In fondo questa semplicità è la cosa più difficile da ottenere: un uomo che parla di ciò che ha capito ma anche non capito della sua vita e della vita in genere, cercando prima di tutto di non barare, di dire la verità nel modo più efficace e plausibile. I lettori più autorevoli del poeta — tra gli altri Wystan Hugh Auden e Josif Brodskij — hanno molto insistito sul suo impiego di una lingua comune e sostanzialmente colloquiale, sia nei tanti poemetti costruiti come dialoghi drammatici (Frost è un formidabile compositore di ecloghe), sia nelle poesie liriche; ma anche sulla sua maestria nell’intrecciarla, come se niente fosse, con le opportunità e i vincoli, visto che si tratta di un poeta metrico, imposti dalle strofe e dalla misura del verso. «L’intonazione di Frost — ha scritto proprio Auden, — è quella di un uomo che parla a sé stesso, che pensa ad alta voce quasi ignorando la presenza di un pubblico».
È proprio quest’intimità, questa consuetudine del pensiero nel parlare con sé stesso, a rendere la poesia di Frost così familiare. Eppure è anzitutto uno scrittore del perturbante, della vita sentita come paura e come dolore; un poeta sempre perplesso e consapevolmente in difetto nei confronti del mistero primo e ultimo dell’esistere: i boschi oscuri del New England, il tremore di fronte alla natura, l’attrazione-repulsione per l’ombra, la notte, il buio, l’inverno; e insieme i più elementari e contraddittori sentimenti umani, il continuo stazionare sempre sul limite tra possesso e perdita, tra interiorità e mondo esterno, ma anche tra le diverse parti e voci che costituiscono ciascuno di noi.

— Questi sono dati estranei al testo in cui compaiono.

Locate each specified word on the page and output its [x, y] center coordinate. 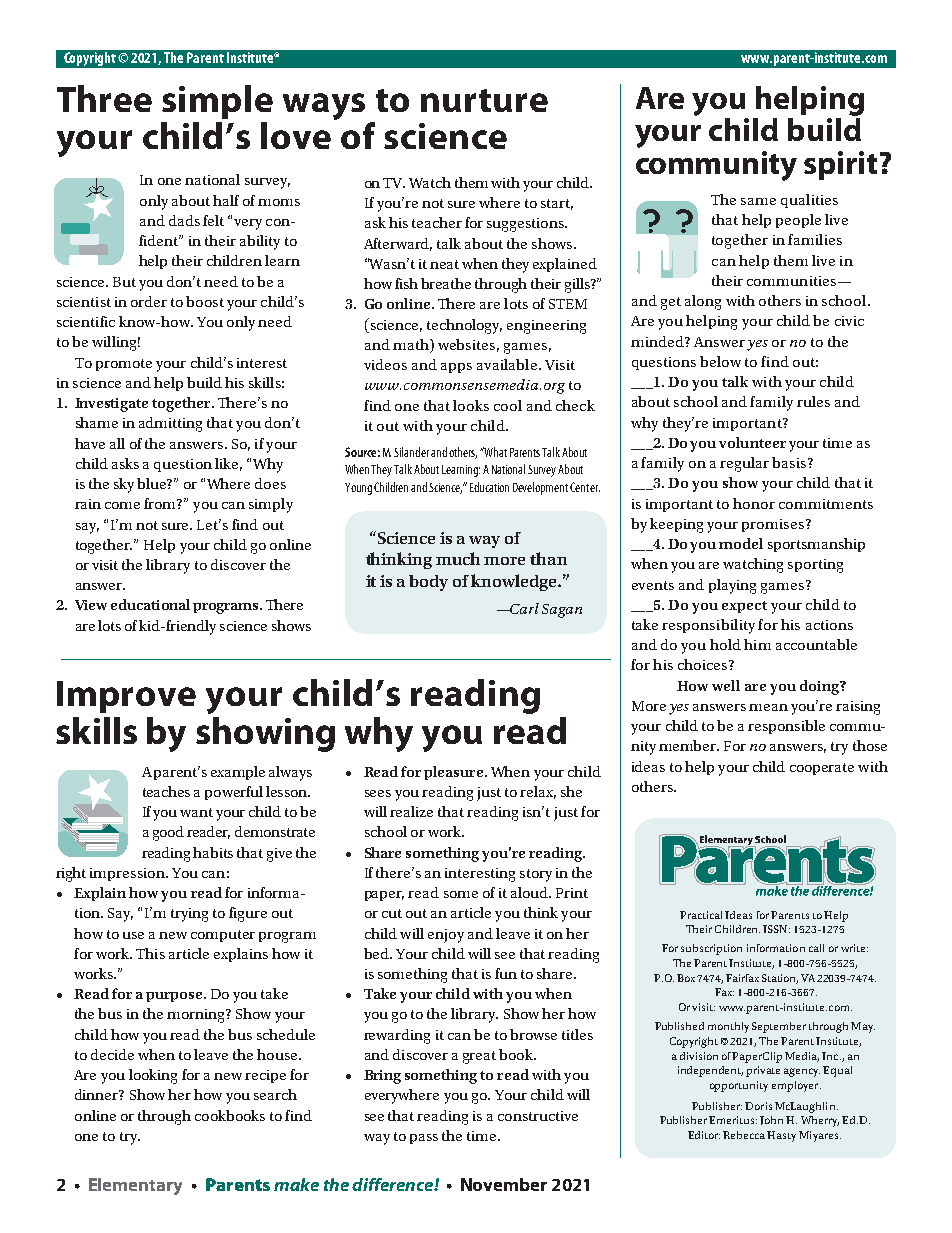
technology [464, 326]
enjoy [446, 936]
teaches [166, 791]
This [150, 953]
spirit [840, 165]
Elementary [135, 1186]
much [458, 558]
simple [217, 102]
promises [774, 525]
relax [538, 792]
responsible [786, 727]
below [720, 361]
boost [205, 301]
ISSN [776, 929]
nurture [484, 100]
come [122, 505]
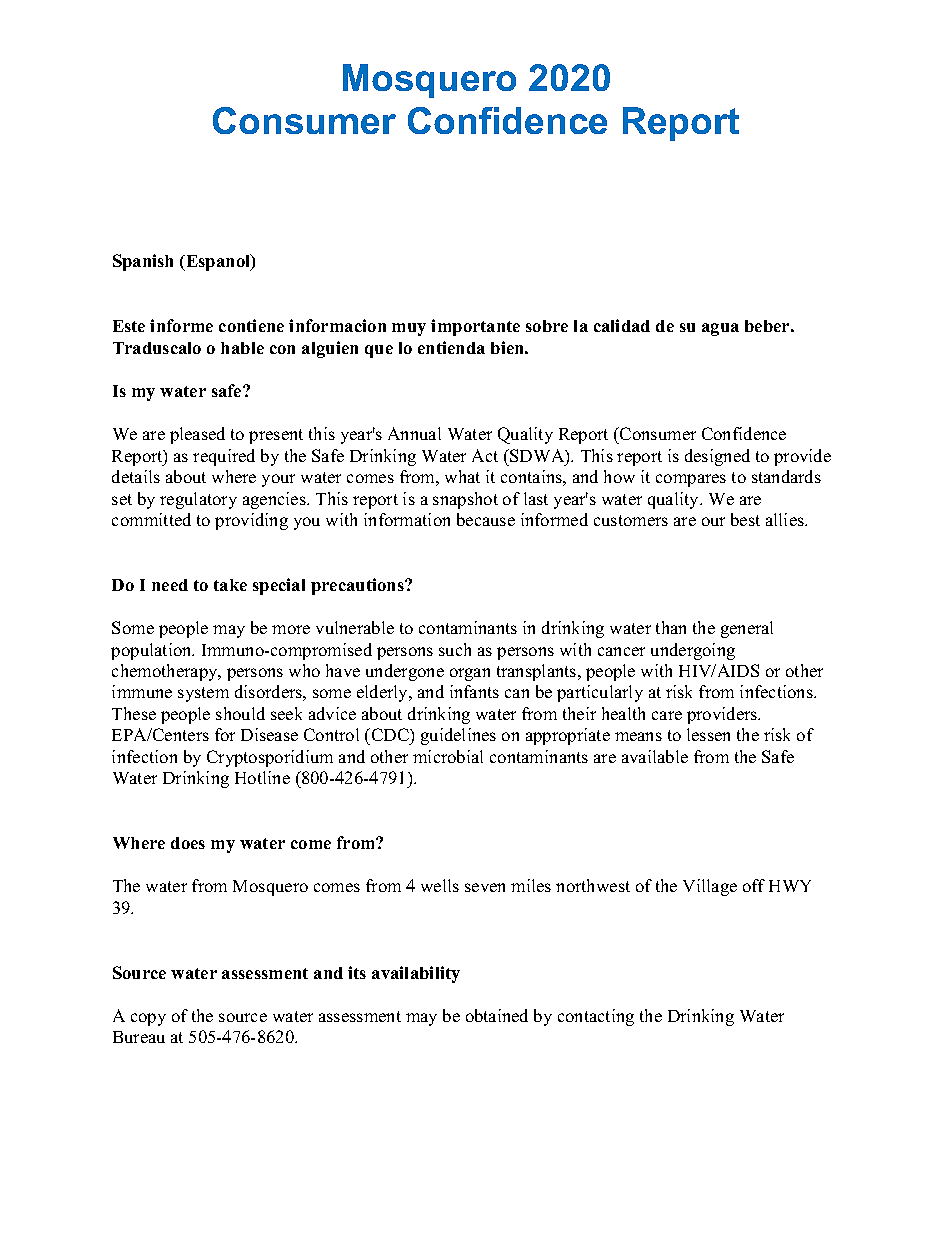 Image resolution: width=952 pixels, height=1233 pixels. I want to click on population, so click(152, 651).
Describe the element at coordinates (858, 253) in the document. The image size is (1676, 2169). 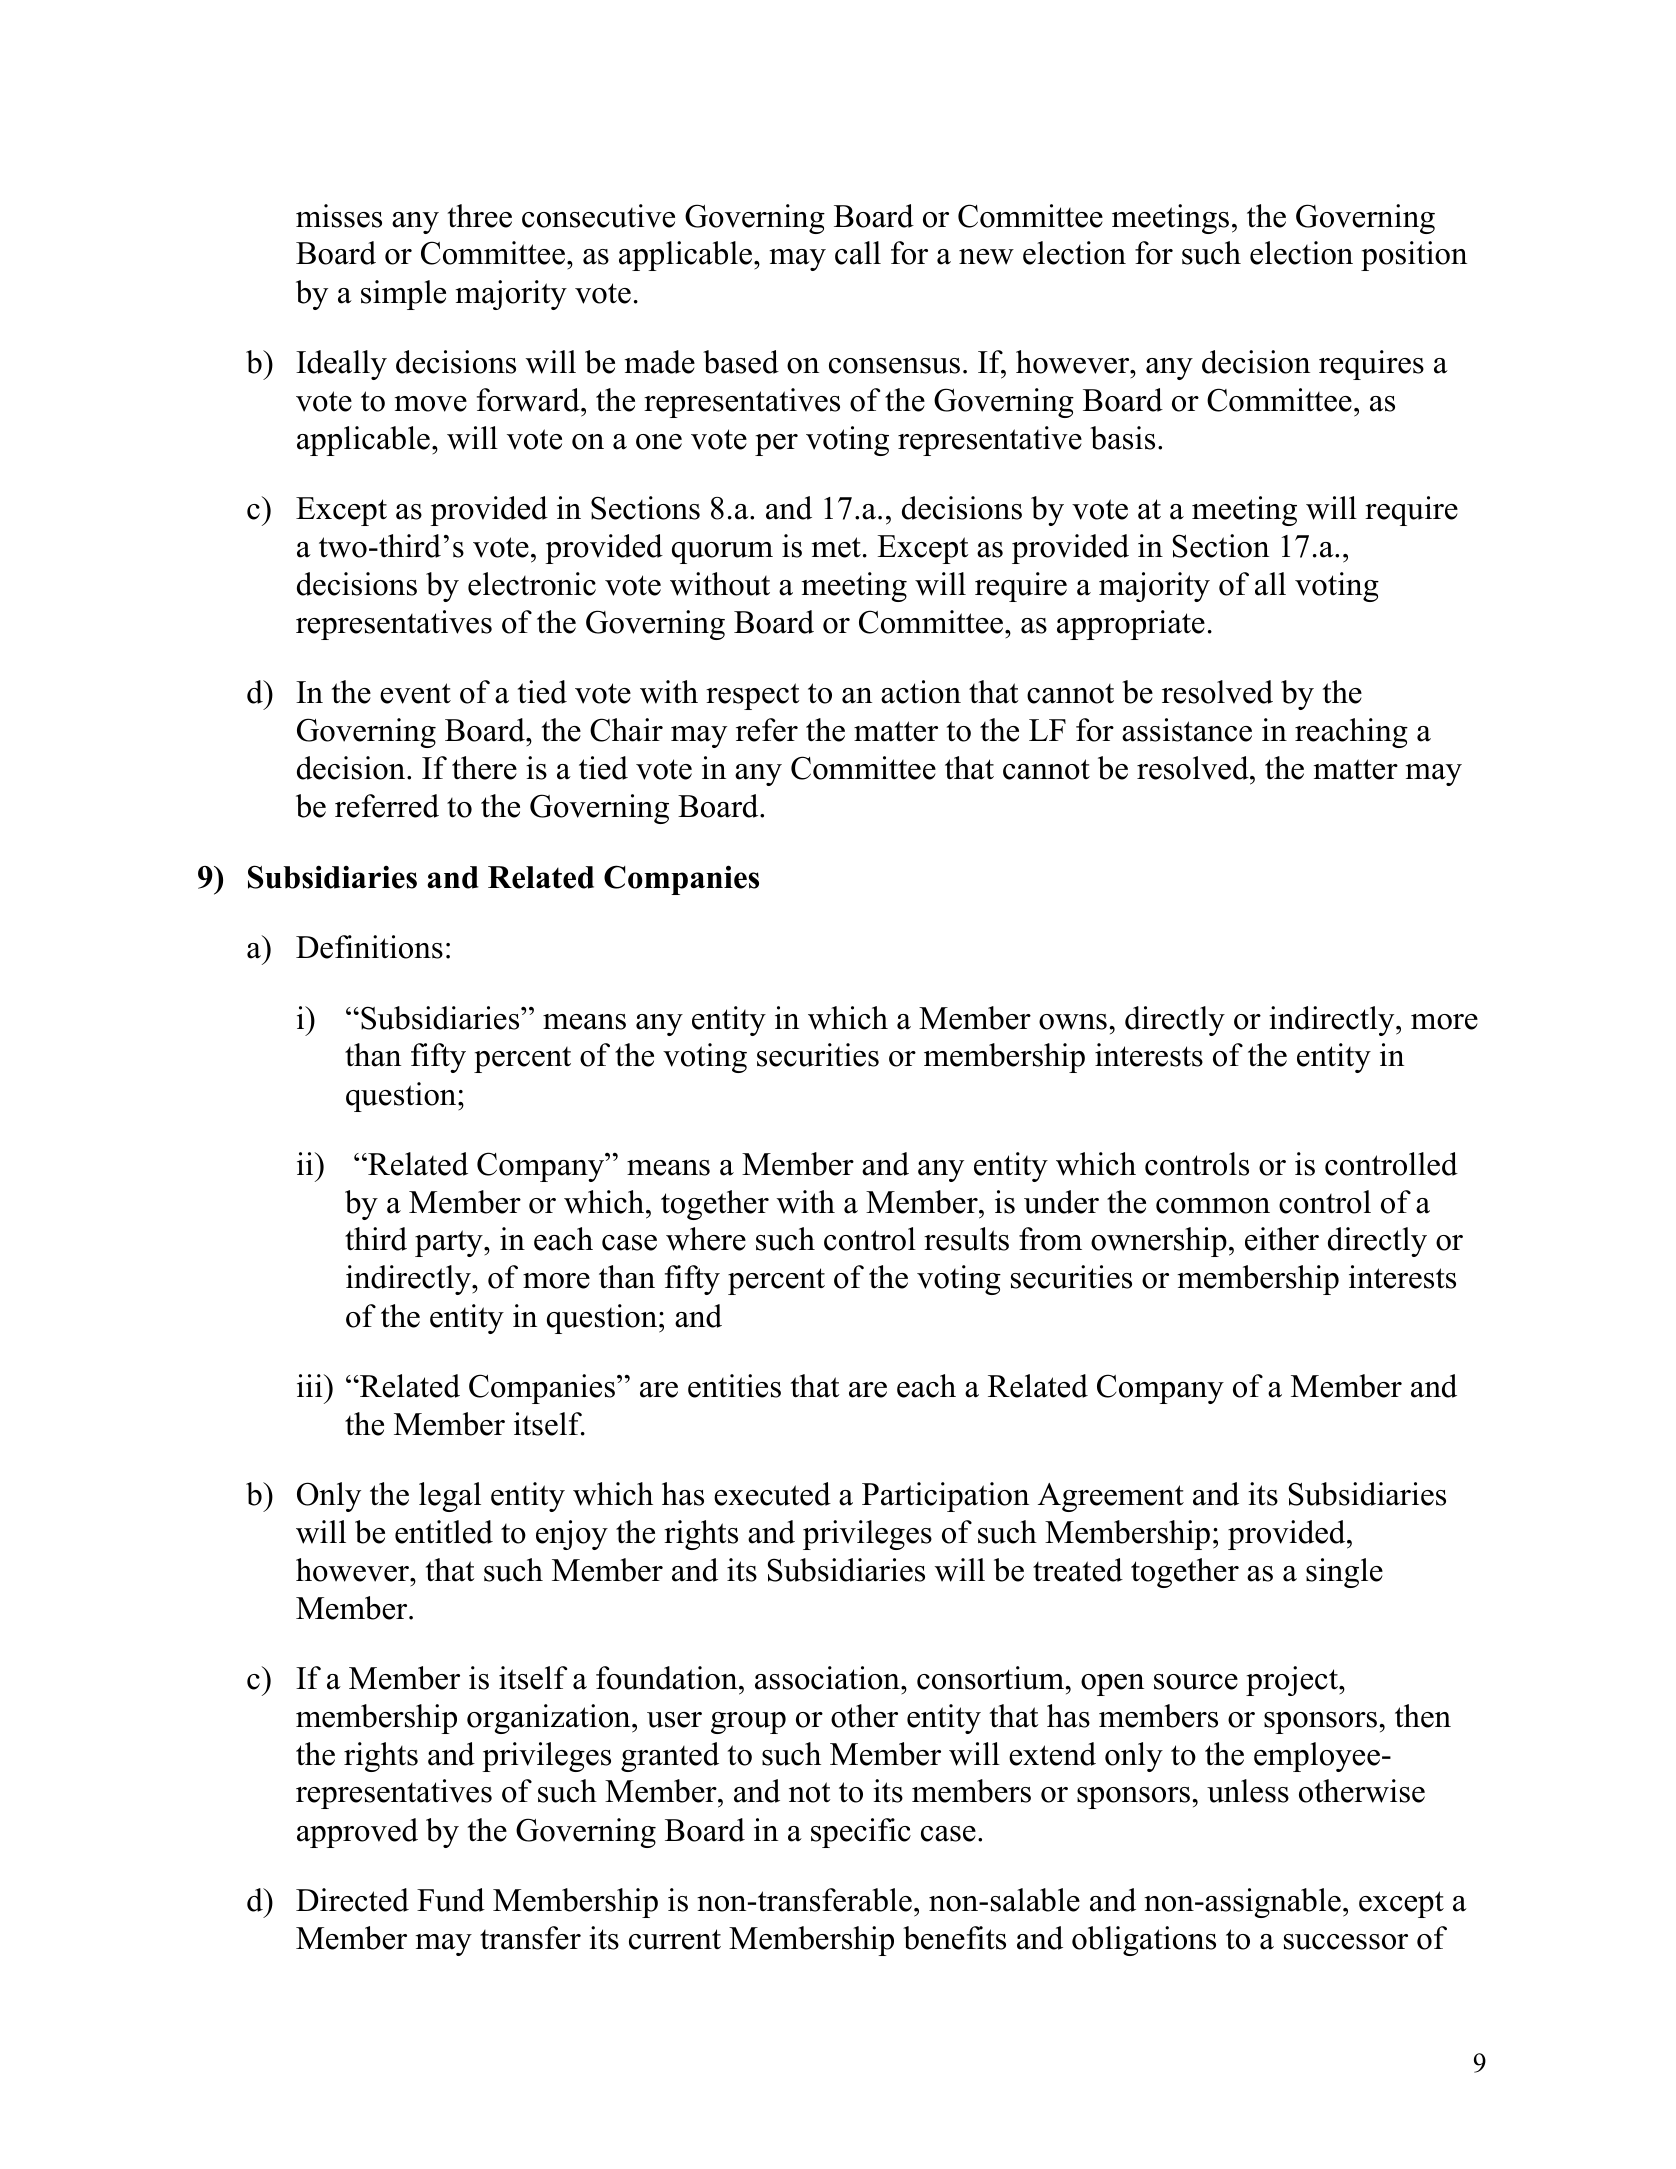
I see `call` at that location.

Frost è un poeta rurale, vale a dire della terra: basico, ma tutt’altro che idillico e rassicurante. La sua saggezza, non a caso, è anzitutto quella di chi si riconosce vinto dall’alterità irriducibile di ciò che è. Sapeva bene, allora, che la parola non è la cosa, e che pertanto quest’ultima resterà sempre chiusa nel suo segreto. Proprio per questo si è affidato così tanto alla concretezza delle percezioni e del sentire, al primato delle immagini e, come detto, al senso del suono, come se non esistesse comunque, in tanta inadempienza, una possibilità d’espressione più affidabile. «La poesia offre il solo modo ammissibile di dire una cosa e intenderne un’altra», ha scritto infatti il più diretto, o forse invece indiretto, dei poeti.